Your bedroom is for sleep and sex only. Get everything else out of it!

Your bedroom is for sleep and sex only. Get everything else out of it!

My mum is good at telling it like it is, especially when it comes to how I practice daily wellbeing.

One particular nugget of wisdom she shared with me a few years back was that I shouldn’t be watching TV shows or movies on my laptop, doing homework or study, or – in some cases – reading, when in my bedroom. Your room is your personal sanctuary, she said; the place where you go to completely unwind, relax and recharge your batteries.

In short: your bedroom is for sleep and sex only (thanks for the advice, Mum).

Why? Because we need to ensure physical (and therefore emotional) separation between the daily grind and our downtime. Overlap between the two increases the chance we will not be able to tell when we can kick back which, in my experience, has made falling asleep much harder at times.

It can sometimes be difficult to find a quiet place to do your work, just as finding a sanctuary for that Netflix binge can be trying. The bedroom seems, at face value, to tick those boxes.
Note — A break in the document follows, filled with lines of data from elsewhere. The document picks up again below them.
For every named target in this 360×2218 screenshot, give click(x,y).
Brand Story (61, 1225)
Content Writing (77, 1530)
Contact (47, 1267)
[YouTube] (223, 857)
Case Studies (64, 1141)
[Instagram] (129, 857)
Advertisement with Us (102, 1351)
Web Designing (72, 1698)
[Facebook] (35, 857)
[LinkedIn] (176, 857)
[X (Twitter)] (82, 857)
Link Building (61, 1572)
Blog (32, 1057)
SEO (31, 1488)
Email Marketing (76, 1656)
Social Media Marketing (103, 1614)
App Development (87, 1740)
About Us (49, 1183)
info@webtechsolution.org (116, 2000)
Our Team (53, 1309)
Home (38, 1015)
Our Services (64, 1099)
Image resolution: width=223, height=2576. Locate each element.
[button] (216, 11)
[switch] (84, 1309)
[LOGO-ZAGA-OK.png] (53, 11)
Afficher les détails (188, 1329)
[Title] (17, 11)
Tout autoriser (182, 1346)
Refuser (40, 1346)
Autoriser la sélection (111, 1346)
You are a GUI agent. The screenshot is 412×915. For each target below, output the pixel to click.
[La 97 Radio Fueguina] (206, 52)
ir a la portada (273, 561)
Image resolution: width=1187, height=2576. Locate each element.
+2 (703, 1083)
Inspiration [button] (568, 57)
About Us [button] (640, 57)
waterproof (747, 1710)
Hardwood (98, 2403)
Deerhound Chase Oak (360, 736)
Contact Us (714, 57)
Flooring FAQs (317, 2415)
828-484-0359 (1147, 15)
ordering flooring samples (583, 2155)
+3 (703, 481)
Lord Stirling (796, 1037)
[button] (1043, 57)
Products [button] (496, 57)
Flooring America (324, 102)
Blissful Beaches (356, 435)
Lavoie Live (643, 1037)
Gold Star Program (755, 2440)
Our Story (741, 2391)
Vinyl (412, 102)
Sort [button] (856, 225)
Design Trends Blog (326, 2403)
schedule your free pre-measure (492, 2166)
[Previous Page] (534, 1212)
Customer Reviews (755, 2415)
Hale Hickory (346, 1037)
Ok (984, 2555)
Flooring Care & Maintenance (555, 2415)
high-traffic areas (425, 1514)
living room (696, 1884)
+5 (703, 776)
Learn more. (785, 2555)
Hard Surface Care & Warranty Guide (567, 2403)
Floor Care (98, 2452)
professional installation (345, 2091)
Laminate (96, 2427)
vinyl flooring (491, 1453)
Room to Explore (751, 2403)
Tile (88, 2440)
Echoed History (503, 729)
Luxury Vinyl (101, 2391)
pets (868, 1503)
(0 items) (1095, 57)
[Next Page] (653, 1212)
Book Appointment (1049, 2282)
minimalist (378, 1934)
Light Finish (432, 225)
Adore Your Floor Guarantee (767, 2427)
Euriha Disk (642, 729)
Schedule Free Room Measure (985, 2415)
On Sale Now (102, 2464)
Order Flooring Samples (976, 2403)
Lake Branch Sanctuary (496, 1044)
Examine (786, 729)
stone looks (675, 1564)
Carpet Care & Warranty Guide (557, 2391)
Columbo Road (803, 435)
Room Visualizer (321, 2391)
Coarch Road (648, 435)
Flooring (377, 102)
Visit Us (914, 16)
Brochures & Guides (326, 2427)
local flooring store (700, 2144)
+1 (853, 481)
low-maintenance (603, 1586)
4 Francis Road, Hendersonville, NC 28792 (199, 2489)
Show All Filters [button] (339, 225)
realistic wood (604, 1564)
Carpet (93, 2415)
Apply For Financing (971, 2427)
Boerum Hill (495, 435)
But taking it elsewhere will ultimately be to your benefit – and I don’t just mean getting out of your room.

When I work from home, I often find it hard to eat my dinner at the same table I was working at all day. It gives me a sense I haven’t actually left the office or, in other instances, I don’t feel I need to work too hard because I am sitting where I would usually stuff my face with something indulgent.

Similarly, I find it difficult to turn my brain off and go to sleep if I spend an hour or more catching up on my favourite Netflix shows. The research around detrimental effects of using screens right before bed is, of course, well established at this point.

Finding the right environment for your activities is paramount. I discovered the value of doing work in cafes a while back, which means when I do make it back home, I know that it’s time for me to switch off. I also now only watch things in the living room, which has really improved my ability to fall asleep in recent months.

Your mobile phone should be far away from your bed or bedside table, too. If it’s across the room, you’re much less likely to want to pick it up and scroll needlessly through the Facebook newsfeed while waiting to fall asleep (it’s comfy underneath those covers).

(NB I do sometimes read books in bed as reading novels is something that helps me wind down, and doesn’t strain my eyes in the same way a screen would. Of course, it is ultimately about what works best for you.)

Parameters are imperative. Forcing yourself to recognise what is the place and when is the time for work versus leisure helps us monitor our efforts to achieve optimal wellbeing levels.

Separate and schedule your daily activities to happen in suitable locations. Such physical distinction will better help you distinguish, emotionally and psychologically, what you’re up to. My wellbeing is much better for it.